AIM OF THE EXERCISE: Copy exactly the lines from the one containing "Click the zoom magnifier tool" through the last line of the records below, both included, and leave out the pictures.

[Stored items]
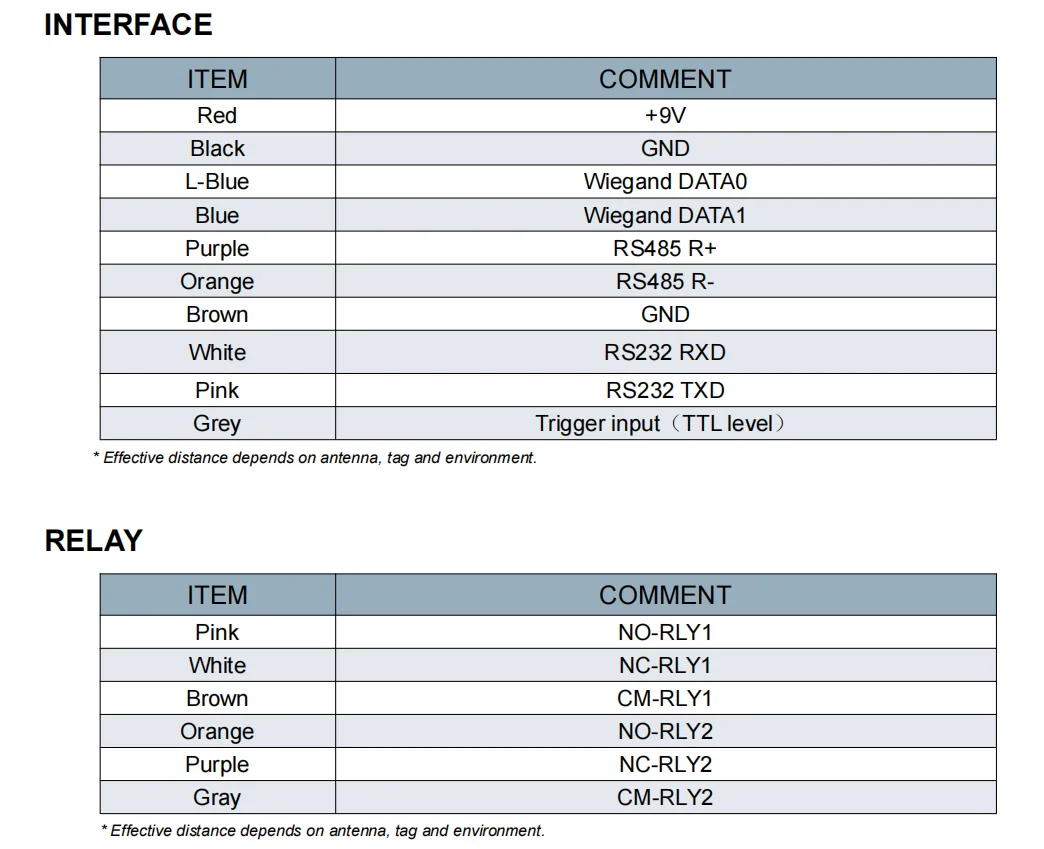Screen dimensions: 1044x849
Task: Click the RS232 TXD cell
Action: pyautogui.click(x=665, y=390)
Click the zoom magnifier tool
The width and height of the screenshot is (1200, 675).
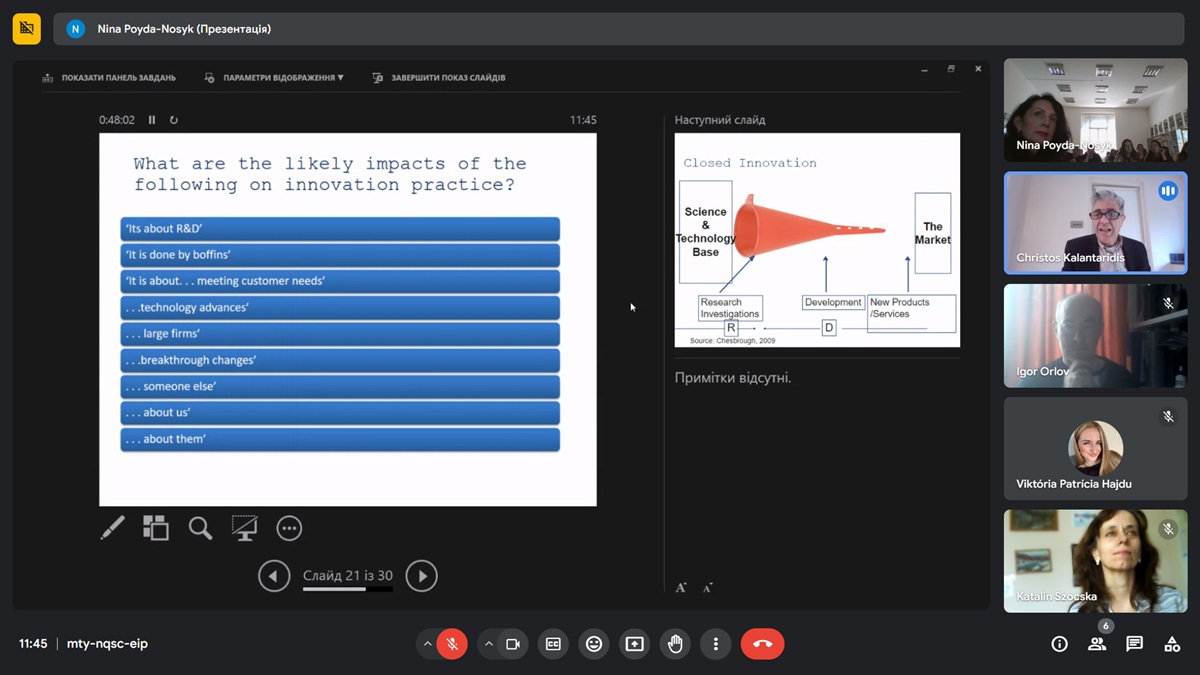200,528
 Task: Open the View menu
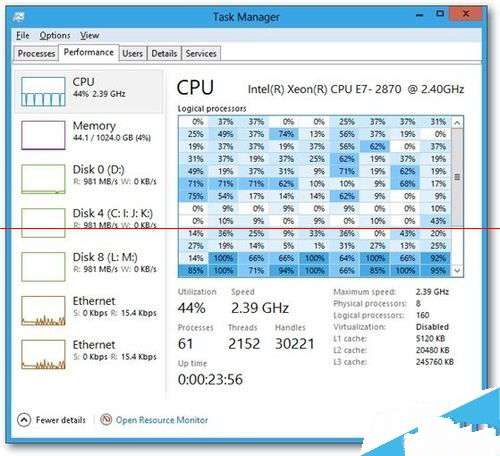tap(89, 35)
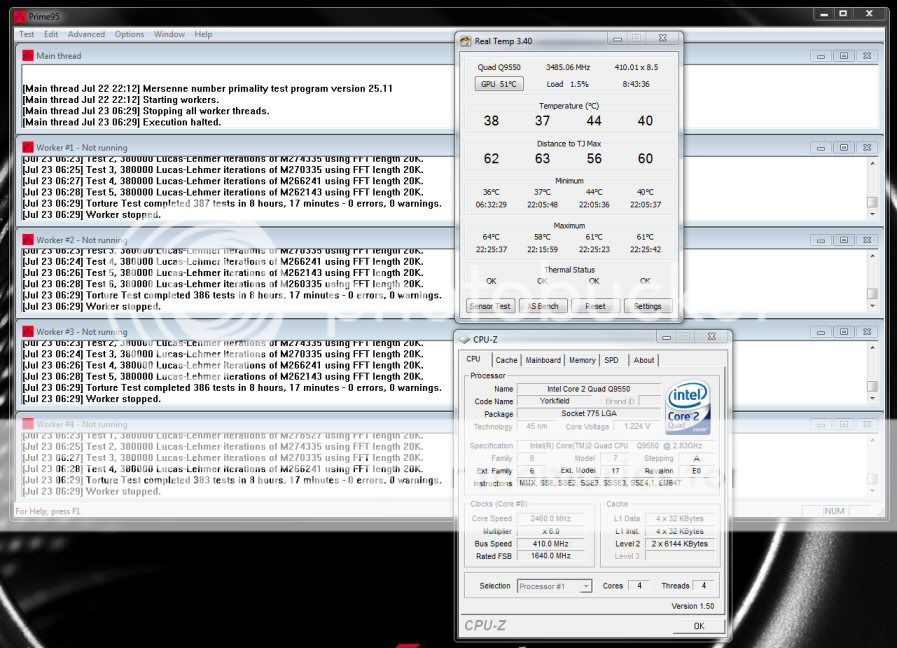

RESULT FOR THIS EXERCISE:
Click the zoom magnifier tool
The width and height of the screenshot is (1200, 675).
200,528
 Task: Open the View menu
tap(89, 35)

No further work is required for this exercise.